Namespaced IDs also enable scoped operations. "Delete all content from the docs source" becomes "delete everything with an ID starting with docs:." "Reindex all support tickets for this tenant" becomes "reprocess everything matching {tenant}:support:."

Provenance: tracing back to source

When a chunk appears in retrieval results, you need to know where it came from. Provenance metadata answers this.

Source URL or path lets you generate links for citations. When the LLM cites a chunk, users should be able to click through to the original.

Ingestion timestamp tells you when this version of the content was indexed. If a user reports a wrong answer, you can check whether they were seeing stale content.

Source version helps when sources have their own versioning. Knowing that a chunk came from version 2.3 of the documentation (not version 2.4) can explain discrepancies.

Connector or pipeline ID is useful when content comes through multiple pipelines. If you have separate pipelines for docs and support tickets, knowing which pipeline created a chunk helps with debugging.

Store provenance as metadata on chunks. You'll use it for citations, debugging, and audit trails.

The document-chunk relationship

Each document produces multiple chunks, and you need to track this relationship. When a document is updated, you need to find and update (or replace) all its chunks. When a document is deleted, you need to delete all its chunks.

Parent reference. Store the document ID on each chunk. This enables queries like "find all chunks from document X" for deletion or debugging.

Chunk enumeration. Know how many chunks a document produced and what their IDs are. This helps detect orphans—chunks whose parent document no longer exists—and ensures complete deletion.

Version or hash. Store a version indicator on each chunk that changes when the document changes. This helps detect which chunks are stale after reprocessing.

Example: modeling a documentation site

Suppose you're indexing a documentation site. Here's how the model might look.

Each page is a document, identified by its URL path: /docs/getting-started, /docs/api/users. The path is stable (it rarely changes for established pages) and inherent to the content.

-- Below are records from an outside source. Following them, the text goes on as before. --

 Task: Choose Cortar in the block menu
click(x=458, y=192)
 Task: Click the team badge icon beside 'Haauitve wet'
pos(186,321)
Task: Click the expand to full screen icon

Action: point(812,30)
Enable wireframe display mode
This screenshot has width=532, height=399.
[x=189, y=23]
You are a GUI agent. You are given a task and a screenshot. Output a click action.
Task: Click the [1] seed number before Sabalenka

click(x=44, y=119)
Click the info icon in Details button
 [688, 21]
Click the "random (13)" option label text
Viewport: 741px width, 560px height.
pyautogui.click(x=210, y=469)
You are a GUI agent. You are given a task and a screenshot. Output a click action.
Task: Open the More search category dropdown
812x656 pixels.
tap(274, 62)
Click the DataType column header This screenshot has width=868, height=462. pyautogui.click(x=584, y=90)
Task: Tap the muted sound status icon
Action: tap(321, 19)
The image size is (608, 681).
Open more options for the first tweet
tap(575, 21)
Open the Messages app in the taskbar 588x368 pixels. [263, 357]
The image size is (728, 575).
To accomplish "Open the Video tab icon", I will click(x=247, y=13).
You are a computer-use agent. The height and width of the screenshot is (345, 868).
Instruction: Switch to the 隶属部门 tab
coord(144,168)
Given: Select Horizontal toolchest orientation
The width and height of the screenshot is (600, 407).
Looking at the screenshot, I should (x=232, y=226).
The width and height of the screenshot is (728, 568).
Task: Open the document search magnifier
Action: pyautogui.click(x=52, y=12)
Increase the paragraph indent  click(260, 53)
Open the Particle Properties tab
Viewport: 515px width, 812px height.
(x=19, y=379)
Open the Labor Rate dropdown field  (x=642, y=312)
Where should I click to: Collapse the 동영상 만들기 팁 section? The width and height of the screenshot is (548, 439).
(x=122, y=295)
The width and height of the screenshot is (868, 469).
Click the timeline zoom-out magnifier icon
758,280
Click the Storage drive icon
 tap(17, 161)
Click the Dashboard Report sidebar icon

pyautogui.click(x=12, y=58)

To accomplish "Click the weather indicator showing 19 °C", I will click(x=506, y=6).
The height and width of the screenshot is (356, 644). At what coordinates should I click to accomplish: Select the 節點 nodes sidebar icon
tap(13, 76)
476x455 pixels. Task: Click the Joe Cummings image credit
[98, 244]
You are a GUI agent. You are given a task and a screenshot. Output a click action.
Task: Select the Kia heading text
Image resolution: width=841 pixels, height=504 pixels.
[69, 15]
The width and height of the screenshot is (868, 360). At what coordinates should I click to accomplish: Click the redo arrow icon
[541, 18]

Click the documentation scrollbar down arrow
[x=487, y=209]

When you chunk a page, each chunk gets an ID derived from the page ID and its position: /docs/getting-started:0, /docs/getting-started:1, etc. If chunking changes and the same page produces different chunks, the new chunks replace the old ones.

Provenance metadata includes the full URL (for citations), the page title (for display), and the ingestion timestamp (for freshness).

Scoped deletion is straightforward: to remove all documentation, delete everything with IDs starting with /docs/.

With documents modeled and identified, the next chapter covers the lifecycle operations: updates, deletes, and reindexing.